A thermocouple is made by joining two dissimilar metals. Thomas Seebeck
discovered in 1821 that when such a junction is heated, it generates a tiny voltage.
The amount of voltage is dependent on which two metals are joined. Three
common thermocouple combinations are iron-constantan (Type J), copperconstantan
(Type T), and chromel-alumel (Type K).
The voltage produced by a thermocouple junction is very small, typically only
a few millivolts. A type K thermocouple changes only about 40 mV per _C change
in temperature; to measure temperature with 0.1 _C accuracy, the measurement
system must be able to measure a 4 mV change. Because any two dissimilar metals
will produce a thermocouple junction when joined, the connection point of the
thermocouple to themeasurement system will also act as a thermocouple. Figure 3.4
shows this effect, where a thermocouple is connected to a board using copper. The
wires leading to the amplifier could be either copper wires or the copper traces
on a PCB.
As shown in Figure 3.4, this effect can be minimized by placing the connections
on an isothermal block, which is a good conductor of heat. This minimizes the
temperature difference between the connection points and minimizes the error
introduced by the connection junctions. A common method of compensating for
the temperature of the connection block is to place a diode or other semiconductor
on the isothermal block and measure the (temperature-sensitive) drop across
the semiconductor junction. The amplifier used to increase the signal level from the thermocouple is
usually an instrumentation amp. The gain required to measure a thermocouple
is typically in the range of 100 to 300, and any noise picked up by the thermocouple
will be amplified by the same amount. An instrumentation amplifier
rejects the common mode noise in the thermocouple wiring.

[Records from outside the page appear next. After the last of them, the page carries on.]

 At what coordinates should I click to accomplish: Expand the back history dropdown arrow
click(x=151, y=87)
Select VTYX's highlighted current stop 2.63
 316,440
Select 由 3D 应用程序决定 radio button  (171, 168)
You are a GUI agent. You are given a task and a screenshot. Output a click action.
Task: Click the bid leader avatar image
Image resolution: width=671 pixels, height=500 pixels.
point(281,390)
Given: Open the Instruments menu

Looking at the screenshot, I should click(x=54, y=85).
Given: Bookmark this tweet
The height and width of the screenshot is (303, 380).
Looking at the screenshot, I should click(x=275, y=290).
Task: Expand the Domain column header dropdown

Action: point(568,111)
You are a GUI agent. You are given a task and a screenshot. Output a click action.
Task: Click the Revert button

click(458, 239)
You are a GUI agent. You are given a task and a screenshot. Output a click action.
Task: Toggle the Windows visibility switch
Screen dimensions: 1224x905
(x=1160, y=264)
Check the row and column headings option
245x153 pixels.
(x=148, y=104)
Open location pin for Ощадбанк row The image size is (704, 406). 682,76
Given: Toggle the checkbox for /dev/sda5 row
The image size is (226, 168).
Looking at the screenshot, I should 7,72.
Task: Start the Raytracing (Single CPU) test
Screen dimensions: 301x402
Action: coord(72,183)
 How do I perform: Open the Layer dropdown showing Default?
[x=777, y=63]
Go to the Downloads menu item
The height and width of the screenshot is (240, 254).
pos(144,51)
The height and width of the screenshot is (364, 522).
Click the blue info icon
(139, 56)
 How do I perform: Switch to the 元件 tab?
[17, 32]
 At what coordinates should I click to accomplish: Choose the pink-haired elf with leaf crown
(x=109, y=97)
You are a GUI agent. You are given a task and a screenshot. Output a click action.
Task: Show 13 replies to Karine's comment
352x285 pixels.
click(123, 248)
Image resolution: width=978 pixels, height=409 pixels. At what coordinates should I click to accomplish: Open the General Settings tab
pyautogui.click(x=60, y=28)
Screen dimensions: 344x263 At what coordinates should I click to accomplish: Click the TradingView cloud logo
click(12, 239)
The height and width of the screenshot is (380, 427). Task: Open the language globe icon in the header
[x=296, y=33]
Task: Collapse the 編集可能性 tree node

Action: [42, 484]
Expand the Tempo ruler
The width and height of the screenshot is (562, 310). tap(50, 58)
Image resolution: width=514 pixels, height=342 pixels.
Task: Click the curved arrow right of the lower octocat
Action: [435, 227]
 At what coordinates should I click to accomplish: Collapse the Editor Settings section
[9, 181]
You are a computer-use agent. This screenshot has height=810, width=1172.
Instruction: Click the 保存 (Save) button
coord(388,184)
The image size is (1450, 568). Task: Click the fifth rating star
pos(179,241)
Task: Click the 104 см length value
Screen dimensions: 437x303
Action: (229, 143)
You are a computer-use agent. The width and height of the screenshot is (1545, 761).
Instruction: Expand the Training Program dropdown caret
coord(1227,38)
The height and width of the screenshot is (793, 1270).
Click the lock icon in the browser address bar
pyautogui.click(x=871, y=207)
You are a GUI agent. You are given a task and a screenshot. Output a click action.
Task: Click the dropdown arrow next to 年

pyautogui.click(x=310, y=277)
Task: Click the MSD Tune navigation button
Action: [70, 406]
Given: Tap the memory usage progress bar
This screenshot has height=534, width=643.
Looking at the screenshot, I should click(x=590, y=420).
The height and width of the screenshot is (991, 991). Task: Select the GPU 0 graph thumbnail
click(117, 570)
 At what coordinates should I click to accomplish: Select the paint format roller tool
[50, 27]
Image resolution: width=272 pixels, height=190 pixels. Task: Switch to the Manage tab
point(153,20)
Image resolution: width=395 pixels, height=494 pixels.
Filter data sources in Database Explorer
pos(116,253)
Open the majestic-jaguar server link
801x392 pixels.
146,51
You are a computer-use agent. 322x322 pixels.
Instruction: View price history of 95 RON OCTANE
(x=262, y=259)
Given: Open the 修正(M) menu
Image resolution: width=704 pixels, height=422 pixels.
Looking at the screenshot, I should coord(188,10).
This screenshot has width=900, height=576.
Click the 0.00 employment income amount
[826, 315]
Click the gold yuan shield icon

Analog Devices makes a thermocouple signal conditioner, the AD594/595,
which is specifically intended for interfacing to a thermocouple. The AD594/
595 does not use an external semiconductor junction to compensate for connection
temperature; instead the part includes an internal junction that is expected
to be the same temperature as the connection. Consequently, the thermocouple
connection must be made on the PC board, close to the AD595/595 package.
The amplified thermocouple signal may need scaling, just like a thermistor, to
place it in a useable range for an ADC. Thermocouples are relatively linear over a
limited range of temperatures, but if the range of measurement is wide, the
software will need to compensate for nonlinearities. The formula for thermocouple
voltage is a polynomial, just like thermistor resistance formula.